THE DATA –
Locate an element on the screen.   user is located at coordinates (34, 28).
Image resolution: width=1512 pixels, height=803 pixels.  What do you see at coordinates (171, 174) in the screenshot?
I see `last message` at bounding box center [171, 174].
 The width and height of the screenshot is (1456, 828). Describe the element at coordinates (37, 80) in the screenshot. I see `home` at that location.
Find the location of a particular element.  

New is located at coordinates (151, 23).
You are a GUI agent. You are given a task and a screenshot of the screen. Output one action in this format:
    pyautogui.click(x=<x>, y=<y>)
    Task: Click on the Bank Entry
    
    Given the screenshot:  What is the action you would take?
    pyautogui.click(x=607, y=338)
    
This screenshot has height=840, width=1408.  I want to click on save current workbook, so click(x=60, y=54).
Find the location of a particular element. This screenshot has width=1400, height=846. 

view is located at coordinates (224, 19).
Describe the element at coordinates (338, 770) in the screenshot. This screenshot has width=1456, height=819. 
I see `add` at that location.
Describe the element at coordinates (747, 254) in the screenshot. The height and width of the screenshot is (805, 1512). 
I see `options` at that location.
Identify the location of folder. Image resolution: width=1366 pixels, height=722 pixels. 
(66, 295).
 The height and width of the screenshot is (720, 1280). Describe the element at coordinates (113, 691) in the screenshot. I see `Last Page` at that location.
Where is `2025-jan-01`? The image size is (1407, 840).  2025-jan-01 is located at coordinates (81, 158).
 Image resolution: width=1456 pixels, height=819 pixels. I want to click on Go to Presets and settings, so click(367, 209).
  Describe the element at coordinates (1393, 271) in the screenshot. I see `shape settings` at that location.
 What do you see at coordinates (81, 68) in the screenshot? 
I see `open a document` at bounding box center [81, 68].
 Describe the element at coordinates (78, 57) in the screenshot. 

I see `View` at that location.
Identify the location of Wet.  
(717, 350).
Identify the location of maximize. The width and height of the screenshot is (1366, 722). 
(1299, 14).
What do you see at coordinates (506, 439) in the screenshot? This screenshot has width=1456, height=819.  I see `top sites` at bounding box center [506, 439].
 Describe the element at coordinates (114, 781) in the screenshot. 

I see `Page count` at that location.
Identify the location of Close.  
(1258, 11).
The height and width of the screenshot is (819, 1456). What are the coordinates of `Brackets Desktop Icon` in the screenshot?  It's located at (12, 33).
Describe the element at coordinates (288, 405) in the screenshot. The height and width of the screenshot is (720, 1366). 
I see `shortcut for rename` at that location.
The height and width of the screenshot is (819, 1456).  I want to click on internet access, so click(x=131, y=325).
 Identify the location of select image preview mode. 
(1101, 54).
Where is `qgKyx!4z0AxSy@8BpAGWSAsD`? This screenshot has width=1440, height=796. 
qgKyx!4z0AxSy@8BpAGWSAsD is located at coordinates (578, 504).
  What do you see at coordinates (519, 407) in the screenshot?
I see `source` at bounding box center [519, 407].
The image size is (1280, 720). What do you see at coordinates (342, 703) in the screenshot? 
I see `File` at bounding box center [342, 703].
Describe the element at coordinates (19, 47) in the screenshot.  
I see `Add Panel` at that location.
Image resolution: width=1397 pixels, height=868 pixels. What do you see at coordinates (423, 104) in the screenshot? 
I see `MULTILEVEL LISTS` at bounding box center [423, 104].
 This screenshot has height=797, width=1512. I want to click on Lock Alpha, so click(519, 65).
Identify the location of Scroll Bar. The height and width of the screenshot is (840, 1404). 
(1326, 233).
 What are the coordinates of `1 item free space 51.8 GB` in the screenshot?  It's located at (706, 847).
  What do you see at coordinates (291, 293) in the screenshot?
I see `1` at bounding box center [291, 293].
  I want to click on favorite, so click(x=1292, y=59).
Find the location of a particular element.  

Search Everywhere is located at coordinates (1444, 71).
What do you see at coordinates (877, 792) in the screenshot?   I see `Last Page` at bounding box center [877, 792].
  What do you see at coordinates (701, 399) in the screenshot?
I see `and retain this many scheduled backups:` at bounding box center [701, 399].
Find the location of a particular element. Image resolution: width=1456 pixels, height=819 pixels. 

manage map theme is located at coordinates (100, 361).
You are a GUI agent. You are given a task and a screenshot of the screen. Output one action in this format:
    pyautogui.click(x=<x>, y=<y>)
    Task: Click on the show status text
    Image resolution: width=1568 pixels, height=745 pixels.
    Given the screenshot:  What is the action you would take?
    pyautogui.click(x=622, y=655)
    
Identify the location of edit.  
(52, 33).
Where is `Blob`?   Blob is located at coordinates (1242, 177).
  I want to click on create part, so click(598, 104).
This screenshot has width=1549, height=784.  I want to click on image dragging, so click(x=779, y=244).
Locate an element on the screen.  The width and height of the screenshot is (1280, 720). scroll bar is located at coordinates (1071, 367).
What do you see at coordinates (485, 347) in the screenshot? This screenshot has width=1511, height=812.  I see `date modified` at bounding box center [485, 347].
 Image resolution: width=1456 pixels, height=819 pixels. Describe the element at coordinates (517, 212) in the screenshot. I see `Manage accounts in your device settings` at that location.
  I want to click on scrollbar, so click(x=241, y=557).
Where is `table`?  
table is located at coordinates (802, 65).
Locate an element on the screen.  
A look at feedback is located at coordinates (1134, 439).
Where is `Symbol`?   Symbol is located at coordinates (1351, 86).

REQUIRED WORK –
Reproduce the entire listing above, switching "Find the location of a particular element" to "Determine the position of a specific element" wherever it occurs and leaving everything else unchanged.

COMPLETE ANSWER –
Locate an element on the screen.   user is located at coordinates (34, 28).
Image resolution: width=1512 pixels, height=803 pixels.  What do you see at coordinates (171, 174) in the screenshot?
I see `last message` at bounding box center [171, 174].
 The width and height of the screenshot is (1456, 828). Describe the element at coordinates (37, 80) in the screenshot. I see `home` at that location.
Determine the position of a specific element.  

New is located at coordinates (151, 23).
You are a GUI agent. You are given a task and a screenshot of the screen. Output one action in this format:
    pyautogui.click(x=<x>, y=<y>)
    Task: Click on the Bank Entry
    
    Given the screenshot:  What is the action you would take?
    pyautogui.click(x=607, y=338)
    
This screenshot has height=840, width=1408.  I want to click on save current workbook, so click(x=60, y=54).
Determine the position of a specific element. This screenshot has width=1400, height=846. 

view is located at coordinates (224, 19).
Describe the element at coordinates (338, 770) in the screenshot. This screenshot has width=1456, height=819. 
I see `add` at that location.
Describe the element at coordinates (747, 254) in the screenshot. The height and width of the screenshot is (805, 1512). 
I see `options` at that location.
Identify the location of folder. Image resolution: width=1366 pixels, height=722 pixels. 
(66, 295).
 The height and width of the screenshot is (720, 1280). Describe the element at coordinates (113, 691) in the screenshot. I see `Last Page` at that location.
Where is `2025-jan-01`? The image size is (1407, 840).  2025-jan-01 is located at coordinates (81, 158).
 Image resolution: width=1456 pixels, height=819 pixels. I want to click on Go to Presets and settings, so click(367, 209).
  Describe the element at coordinates (1393, 271) in the screenshot. I see `shape settings` at that location.
 What do you see at coordinates (81, 68) in the screenshot? 
I see `open a document` at bounding box center [81, 68].
 Describe the element at coordinates (78, 57) in the screenshot. 

I see `View` at that location.
Identify the location of Wet.  
(717, 350).
Identify the location of maximize. The width and height of the screenshot is (1366, 722). 
(1299, 14).
What do you see at coordinates (506, 439) in the screenshot? This screenshot has width=1456, height=819.  I see `top sites` at bounding box center [506, 439].
 Describe the element at coordinates (114, 781) in the screenshot. 

I see `Page count` at that location.
Identify the location of Close.  
(1258, 11).
The height and width of the screenshot is (819, 1456). What are the coordinates of `Brackets Desktop Icon` in the screenshot?  It's located at (12, 33).
Describe the element at coordinates (288, 405) in the screenshot. The height and width of the screenshot is (720, 1366). 
I see `shortcut for rename` at that location.
The height and width of the screenshot is (819, 1456).  I want to click on internet access, so click(x=131, y=325).
 Identify the location of select image preview mode. 
(1101, 54).
Where is `qgKyx!4z0AxSy@8BpAGWSAsD`? This screenshot has width=1440, height=796. 
qgKyx!4z0AxSy@8BpAGWSAsD is located at coordinates (578, 504).
  What do you see at coordinates (519, 407) in the screenshot?
I see `source` at bounding box center [519, 407].
The image size is (1280, 720). What do you see at coordinates (342, 703) in the screenshot? 
I see `File` at bounding box center [342, 703].
Describe the element at coordinates (19, 47) in the screenshot.  
I see `Add Panel` at that location.
Image resolution: width=1397 pixels, height=868 pixels. What do you see at coordinates (423, 104) in the screenshot? 
I see `MULTILEVEL LISTS` at bounding box center [423, 104].
 This screenshot has height=797, width=1512. I want to click on Lock Alpha, so click(519, 65).
Identify the location of Scroll Bar. The height and width of the screenshot is (840, 1404). 
(1326, 233).
 What are the coordinates of `1 item free space 51.8 GB` in the screenshot?  It's located at (706, 847).
  What do you see at coordinates (291, 293) in the screenshot?
I see `1` at bounding box center [291, 293].
  I want to click on favorite, so click(x=1292, y=59).
Determine the position of a specific element.  

Search Everywhere is located at coordinates (1444, 71).
What do you see at coordinates (877, 792) in the screenshot?   I see `Last Page` at bounding box center [877, 792].
  What do you see at coordinates (701, 399) in the screenshot?
I see `and retain this many scheduled backups:` at bounding box center [701, 399].
Determine the position of a specific element. Image resolution: width=1456 pixels, height=819 pixels. 

manage map theme is located at coordinates (100, 361).
You are a GUI agent. You are given a task and a screenshot of the screen. Output one action in this format:
    pyautogui.click(x=<x>, y=<y>)
    Task: Click on the show status text
    Image resolution: width=1568 pixels, height=745 pixels.
    Given the screenshot:  What is the action you would take?
    pyautogui.click(x=622, y=655)
    
Identify the location of edit.  
(52, 33).
Where is `Blob`?   Blob is located at coordinates (1242, 177).
  I want to click on create part, so click(598, 104).
This screenshot has width=1549, height=784.  I want to click on image dragging, so click(x=779, y=244).
Locate an element on the screen.  The width and height of the screenshot is (1280, 720). scroll bar is located at coordinates (1071, 367).
What do you see at coordinates (485, 347) in the screenshot? This screenshot has width=1511, height=812.  I see `date modified` at bounding box center [485, 347].
 Image resolution: width=1456 pixels, height=819 pixels. Describe the element at coordinates (517, 212) in the screenshot. I see `Manage accounts in your device settings` at that location.
  I want to click on scrollbar, so click(x=241, y=557).
Where is `table`?  
table is located at coordinates (802, 65).
Locate an element on the screen.  
A look at feedback is located at coordinates (1134, 439).
Where is `Symbol`?   Symbol is located at coordinates (1351, 86).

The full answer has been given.